New to this year’s programs is BandQuest, a collaboration
between the Ravinia Festival, the American Composer's Forum and the Chicago
Sinfonietta. BandQuest is a collection of newly commissioned works by
contemporary American composers for middle school and high school bands.
Professional musicians work closely with band directors and students to prepare
a selected composition through the use of mentoring, master classes and the use
of a unique CD-ROM learning tool designed by the American Composer's Forum.
IN THE COMMUNITY
Ravinia is active in Chicago’s under-served communities, particularly Lawndale.

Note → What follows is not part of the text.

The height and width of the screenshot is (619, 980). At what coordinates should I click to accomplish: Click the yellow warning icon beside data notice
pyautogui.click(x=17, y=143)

The Ravinia Festival Lawndale Partnership helps community
leaders and residents reinvest in the cultural health of their community
through arts planning meetings, classes and concerts. The Community Music
Conservatory offers free group and private lessons to more than 120 students in
piano, violin, classical guitar, voice and music theory. The Partnership’s
Community Concert Program, coordinated jointly by Ravinia and community
leaders, brings family-oriented performances by diverse musical artists to area
venues.
Stressing the importance of access, Ravinia worked with over
500 organizations in Chicago’s under-served communities to distribute free lawn
passes to concerts at Ravinia through the Opportunity Lawn Pass Program.
Through the Words and Music program, Ravinia distributes
25,000 free lawn passes to Chicagoland library systems, which in turn
distribute them to patrons.
The Classical Invitations initiative provides complimentary
pavilion tickets for classical concerts to students at Chicagoland music
schools. Schools are given tickets to their choice of three concerts and are
also given return-to-Ravinia family lawn passes.
AT RAVINIA
Ravinia's Perspectives on Music is a series of public pre-concert artist
interviews by Ravinia President and CEO Welz Kauffman. These discussions are
presented in Bennett-Gordon Hall, the Martin Theatre, and occasionally in the
Santa Fe tent, 45 minutes before various Chicago Symphony Orchestra concerts
and other selected programs. Among this year's interviewees are pianists
Jeffrey Kahane and Tzimon Barto, conductor James Conlon, composer Stephen
Sondheim, acclaimed ballerina and Balanchine protege Maria Tallchief, and
Alexandre Rachmaninoff, the grandson of the great composer.